SALPICÓN DE SENTIMIENTOS
La página en blanco. La mano enyesada, y no diré si la izquierda o la derecha para no crear suspicacias políticas que podrían dejarme más maltrecha de lo que ya estoy. Un dolor que persiste. El país en vilo. Un momento político que exige tapabocas. El rancho ardiendo y los bomberos empecinados en apagarlo con combustible. Para completar el cuadro, dos maletas en la puerta que confirman una partida inminente: la del hijo que escala un peldaño más hacia su sueño de oro, su proyecto de vida y su realización profesional. El corazón chisporroteando como aserrín prendido, en una casa que se siente inmensa ocupada por esta alma, casi en pena, en la fiel compañía de dos gatas que merodean en busca de caricias.
Mi hijo y Colombia, guardadas las debidas proporciones, están en un momento de transición donde lo que sigue es coger fuerza en las alas para volar tan alto como deseen. Pero no voy a dejar que este salpicón de sentimientos me lleve a posar de la politóloga que no soy, por dejar de ser la mamá que me precio de ser, con todos mis errores, mis imperfecciones y este amor infinito por ese niño grande que hoy deja la casa y para quien deseo que el amor, la disciplina, el compromiso y la sabiduría lo acompañen en su nuevo camino.
Lejos, separados por muchos kilómetros, empiezan a quedar la universidad, los libros, los profesores y los compañeros. Es la hora de los pacientes, de mirarlos a los ojos, de apretar su mano, de palmotear su espalda y por qué no, de sonreírles, pequeños detalles que, como una pócima mágica, suelen ser más efectivos que los medicamentos de una fría lista del POS.
Es hora de agudizar los sentidos, de saber y entender a través del tacto, de identificar con solo mirar, de valorar olores, colores y sinsabores de quienes acudan a él en busca de alivio y curación. De poner en práctica lo aprendido y de fortalecer conocimientos. De aprender de quienes tienen la experiencia y la sabiduría de los años. Pero también de aceptar con humildad aquello que no sabe y reforzarlo para no olvidarlo jamás.

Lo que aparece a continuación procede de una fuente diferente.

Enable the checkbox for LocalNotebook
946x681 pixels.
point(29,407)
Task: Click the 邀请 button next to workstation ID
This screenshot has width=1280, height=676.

Es el momento de ejercer la vocación, esa especie de llamado o de destino marcado por el deseo de servir a los demás, sin olvidar que de nada valdrán las asignaturas aprobadas si se carece de compasión, humanismo, calidez y calidad aun en medio de la pre- sión por la cantidad. Que el afán de un sistema a veces indolente y materialista no sea el culpable de un mal diagnóstico que pueda arruinar la vida de alguien para siempre.
Ahora empieza el verdadero reto: Ver en los ojos de un enfermo el alivio de haberse encontrado con un médico sensible, amable, íntegro y comprensivo. Suena a cantaleta de mamá, es posible, pero solo así valdrá la pena el esfuerzo, lucir la bata blanca y llevar el “fonendo” al cuello. Lo demás será accesorio, y el tratamiento de doctor, un formalismo muy acostumbrado en nuestro medio para sacar pecho, a veces por nada.
Seres humanos haciendo las cosas bien por otros seres humanos, de eso se trata. De servir sin mezquindad, con generosidad, sin ponerle límites a la honestidad. Lo mismo requiere Colombia. Con toda, a fondo, hasta juagarse en sudor
Mi hijo y Colombia, guardadas las debidas proporciones, están en un momento de transición.